__Your objective__.
Once the line containing "Task: Open the 往期回顾 calendar date picker" is located in the records below, repeat it and all lines that follow it exactly, leaving out any picture.

__Data for the task__.
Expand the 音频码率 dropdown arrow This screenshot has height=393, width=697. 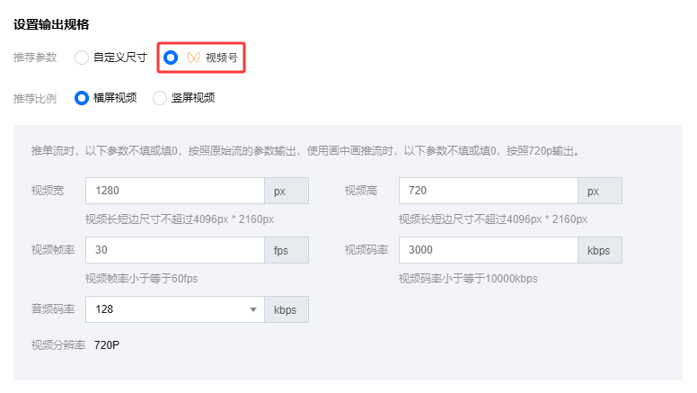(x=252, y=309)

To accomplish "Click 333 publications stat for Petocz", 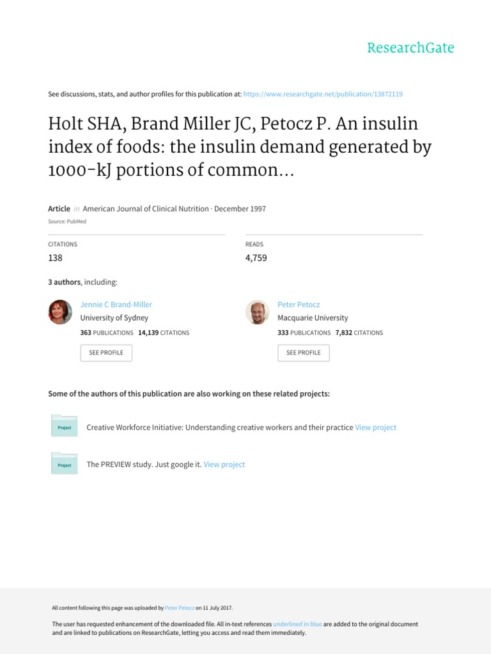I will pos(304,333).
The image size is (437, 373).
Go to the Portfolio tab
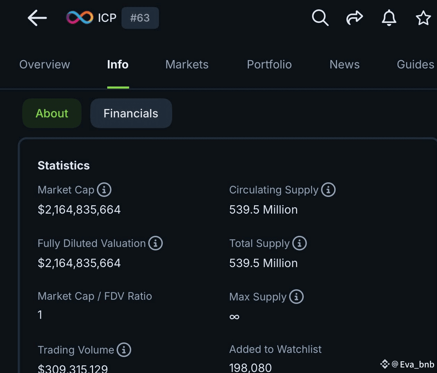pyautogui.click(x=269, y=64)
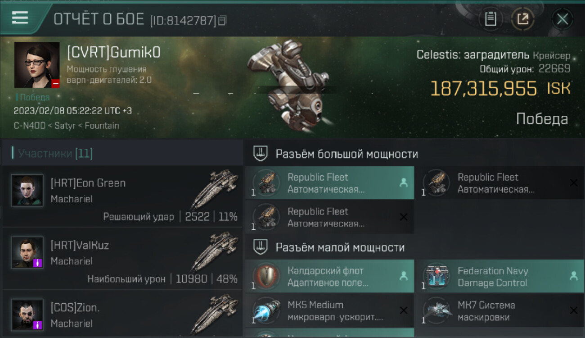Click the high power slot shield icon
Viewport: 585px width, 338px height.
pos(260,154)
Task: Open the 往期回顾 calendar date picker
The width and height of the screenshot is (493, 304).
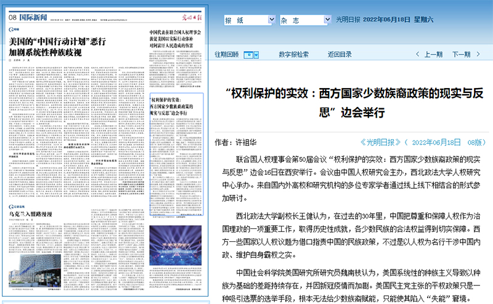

__Written response__.
Task: Open the 往期回顾 calendar date picker
The width and height of the screenshot is (493, 304).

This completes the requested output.